● STORED DATA:
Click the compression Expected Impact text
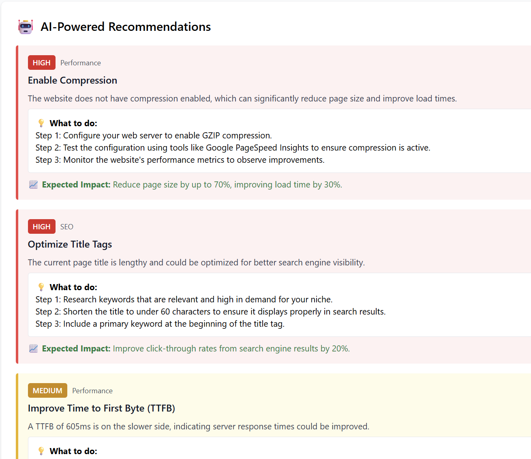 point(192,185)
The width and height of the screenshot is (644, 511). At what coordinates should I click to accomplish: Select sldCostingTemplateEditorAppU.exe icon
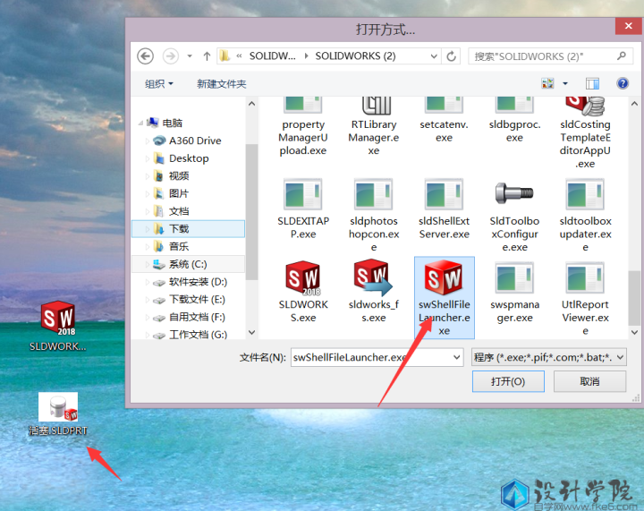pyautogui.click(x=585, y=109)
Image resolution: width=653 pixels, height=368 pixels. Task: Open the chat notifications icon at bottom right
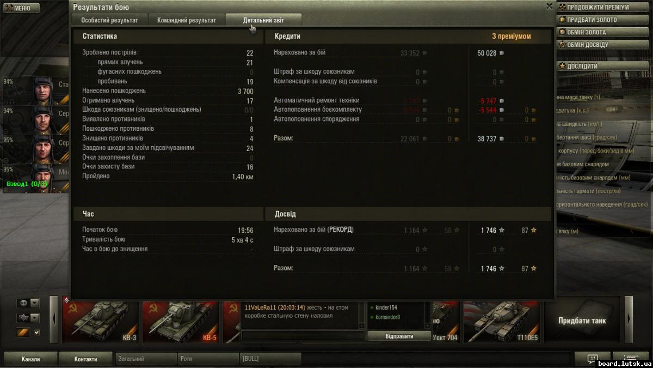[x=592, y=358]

--

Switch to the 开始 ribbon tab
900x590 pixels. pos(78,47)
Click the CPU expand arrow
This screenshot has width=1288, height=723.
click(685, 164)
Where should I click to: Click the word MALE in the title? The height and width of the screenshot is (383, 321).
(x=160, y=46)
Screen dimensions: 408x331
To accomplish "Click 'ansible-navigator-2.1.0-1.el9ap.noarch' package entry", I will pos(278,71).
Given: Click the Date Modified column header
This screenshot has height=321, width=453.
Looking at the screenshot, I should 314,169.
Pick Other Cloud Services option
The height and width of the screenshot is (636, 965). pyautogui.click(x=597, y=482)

==

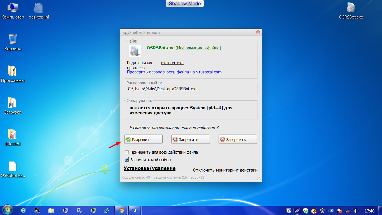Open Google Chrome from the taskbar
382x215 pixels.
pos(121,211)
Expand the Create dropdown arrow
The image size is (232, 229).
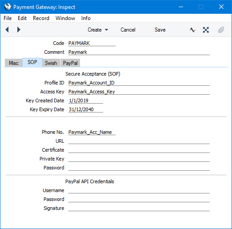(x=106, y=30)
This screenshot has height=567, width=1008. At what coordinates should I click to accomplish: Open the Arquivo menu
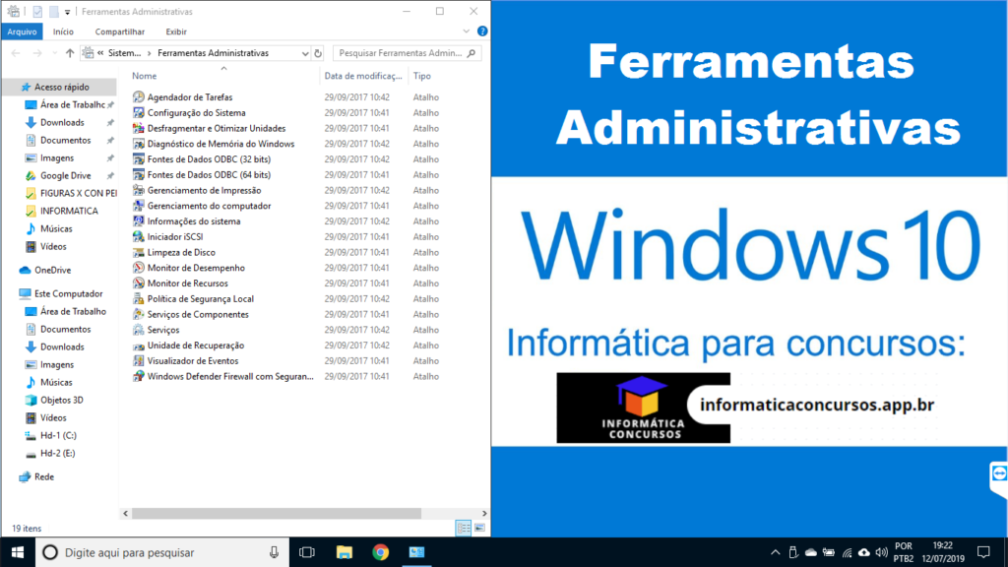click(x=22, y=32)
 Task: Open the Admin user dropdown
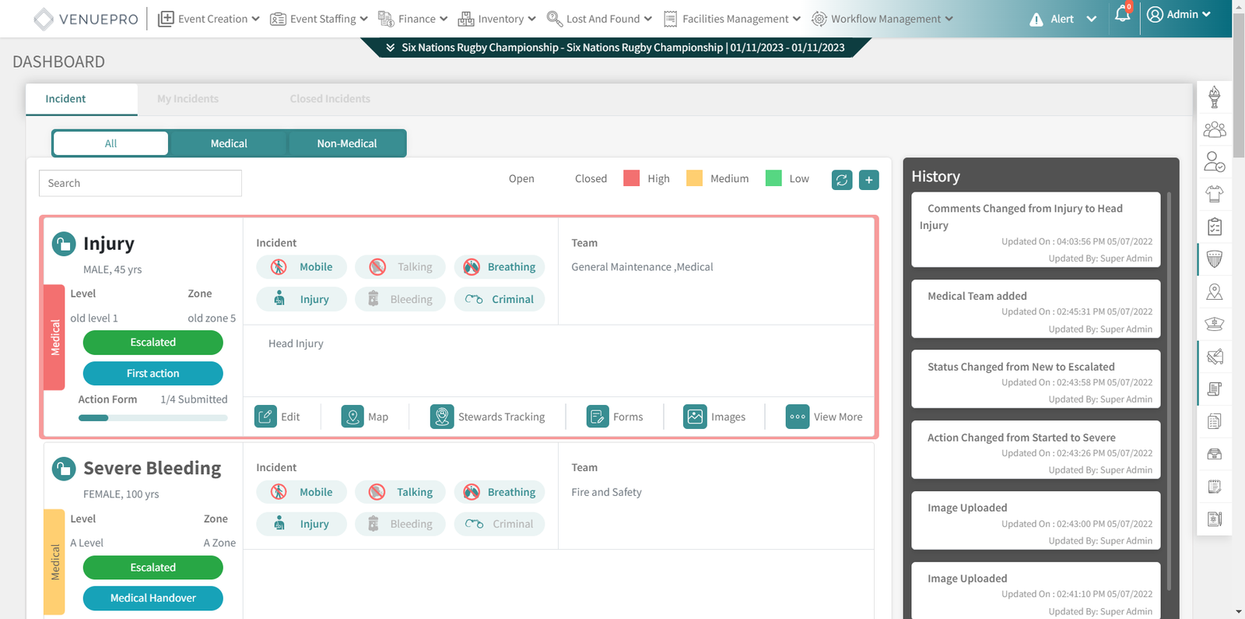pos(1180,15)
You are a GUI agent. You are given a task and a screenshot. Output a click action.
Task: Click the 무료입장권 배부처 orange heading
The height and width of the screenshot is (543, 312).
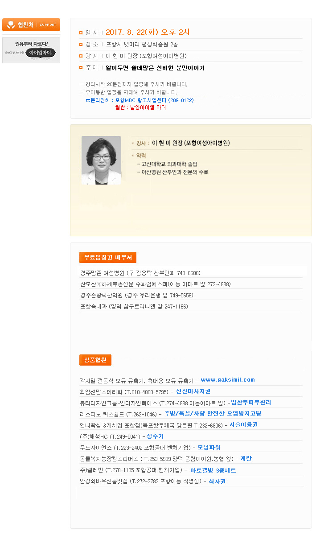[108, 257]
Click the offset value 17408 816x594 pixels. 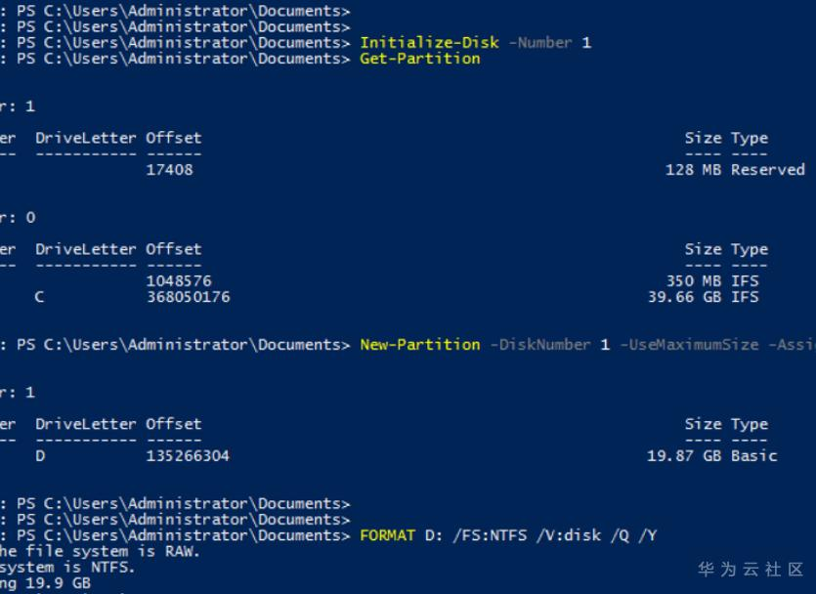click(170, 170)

● PROBLEM TO WORK ON: Whenever the word "arrow" occurs in a line of the listing above, return that line.

● SOLUTION BELOW:
Click the CPU expand arrow
Expand the Create dropdown arrow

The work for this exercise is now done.